12a X-ray tube 13 X-ray detector 38 Control unit

Claims (8)

An X-ray tube that emits X-rays;
An X-ray detector for detecting X-rays exposed from the X-ray tube and transmitted through the subject;
When the X-ray tube and the X-ray detector are continuously rotated around the subject to continuously acquire X-ray CT image data, the X-ray tube reaches a preset start position. A control unit for starting X-ray exposure;
Equipped with a,
The X-ray CT apparatus , wherein the control unit sets the start position according to a position of an exposure reduction target portion of the subject existing in an imaging space . The X-ray CT apparatus according to claim 1 , wherein the control unit sets the start position according to a posture of the subject at the time of imaging.

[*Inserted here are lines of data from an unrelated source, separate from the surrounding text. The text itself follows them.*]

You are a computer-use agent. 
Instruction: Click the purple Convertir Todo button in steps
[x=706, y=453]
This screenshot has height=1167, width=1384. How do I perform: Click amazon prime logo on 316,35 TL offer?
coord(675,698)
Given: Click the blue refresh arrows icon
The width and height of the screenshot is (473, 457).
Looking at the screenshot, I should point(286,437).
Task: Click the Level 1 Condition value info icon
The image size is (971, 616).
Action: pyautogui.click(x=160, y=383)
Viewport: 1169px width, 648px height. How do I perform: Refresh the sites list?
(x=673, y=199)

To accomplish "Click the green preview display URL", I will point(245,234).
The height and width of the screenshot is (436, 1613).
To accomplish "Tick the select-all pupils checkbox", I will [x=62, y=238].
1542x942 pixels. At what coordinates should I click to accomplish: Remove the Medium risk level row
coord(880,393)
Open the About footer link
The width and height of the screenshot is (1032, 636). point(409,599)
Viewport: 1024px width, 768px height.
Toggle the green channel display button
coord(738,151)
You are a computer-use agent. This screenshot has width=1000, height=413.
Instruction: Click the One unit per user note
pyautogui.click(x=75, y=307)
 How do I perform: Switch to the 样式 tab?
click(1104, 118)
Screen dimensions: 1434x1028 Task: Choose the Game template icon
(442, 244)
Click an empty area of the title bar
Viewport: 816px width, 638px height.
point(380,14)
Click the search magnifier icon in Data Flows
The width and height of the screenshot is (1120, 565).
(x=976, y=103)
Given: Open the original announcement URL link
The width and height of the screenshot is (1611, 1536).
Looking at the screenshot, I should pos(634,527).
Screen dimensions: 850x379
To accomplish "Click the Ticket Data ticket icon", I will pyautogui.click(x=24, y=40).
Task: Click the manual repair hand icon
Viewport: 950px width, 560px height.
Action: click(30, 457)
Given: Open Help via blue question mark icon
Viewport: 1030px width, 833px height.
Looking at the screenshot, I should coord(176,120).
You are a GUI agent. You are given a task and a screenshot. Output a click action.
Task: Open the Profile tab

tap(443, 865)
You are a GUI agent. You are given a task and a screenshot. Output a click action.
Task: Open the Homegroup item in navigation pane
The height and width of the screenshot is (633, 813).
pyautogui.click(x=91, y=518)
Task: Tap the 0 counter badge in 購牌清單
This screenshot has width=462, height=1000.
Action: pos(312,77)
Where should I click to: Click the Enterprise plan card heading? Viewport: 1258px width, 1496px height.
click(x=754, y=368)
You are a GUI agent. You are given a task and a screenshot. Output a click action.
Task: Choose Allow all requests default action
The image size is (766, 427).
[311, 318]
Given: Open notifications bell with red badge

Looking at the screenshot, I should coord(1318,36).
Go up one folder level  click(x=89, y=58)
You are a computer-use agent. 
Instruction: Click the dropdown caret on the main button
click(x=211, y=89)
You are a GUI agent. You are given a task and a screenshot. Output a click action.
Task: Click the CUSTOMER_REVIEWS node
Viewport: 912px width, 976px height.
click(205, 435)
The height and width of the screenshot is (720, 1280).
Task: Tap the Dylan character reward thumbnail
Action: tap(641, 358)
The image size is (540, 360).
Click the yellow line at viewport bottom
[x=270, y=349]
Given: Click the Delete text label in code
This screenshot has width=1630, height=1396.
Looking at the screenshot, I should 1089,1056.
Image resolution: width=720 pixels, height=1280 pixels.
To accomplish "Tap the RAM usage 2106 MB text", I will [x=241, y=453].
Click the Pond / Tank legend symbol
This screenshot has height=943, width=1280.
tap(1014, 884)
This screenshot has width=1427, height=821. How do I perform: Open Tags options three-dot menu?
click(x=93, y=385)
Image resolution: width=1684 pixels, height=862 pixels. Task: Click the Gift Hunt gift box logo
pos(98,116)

Wherein, in response to said position the practitioner to the subject is performed, X-rays CT apparatus according to claim 1 or 2, characterized in that for setting the starting position. Wherein, in response to X-ray irradiation range capable half reconstruction, X-ray CT apparatus according to any one of claims 1-3, characterized in that for setting the starting position. An input unit that receives an instruction to start shooting by an operator's operation;
Further comprising
When the operation of the operator on the input unit is completed before a predetermined period elapses, the control unit can reconfigure the start position and the half after starting X-ray exposure from the start position. The X-ray CT apparatus according to any one of claims 1 to 4 , wherein the X-ray exposure is ended when the X-ray tube reaches an end position determined by an X-ray exposure range. The control unit continues X-ray exposure after the X-ray tube reaches the end position when the operation of the operator on the input unit is continued even after the predetermined period has elapsed. The X-ray CT apparatus according to claim 5 , wherein: The control unit repeatedly performs X-ray irradiation from the start position to the end position when the operation of the operator on the input unit is continued even after the predetermined period has elapsed. The X-ray CT apparatus according to claim 5 . The control unit supplies the X-ray tube to the X-ray tube according to the thickness at which the X-ray irradiated from the X-ray tube passes through the subject during a period in which the X-ray tube is exposed. X-ray CT apparatus according to any one of claims 1-7, characterized in that to adjust the tube current.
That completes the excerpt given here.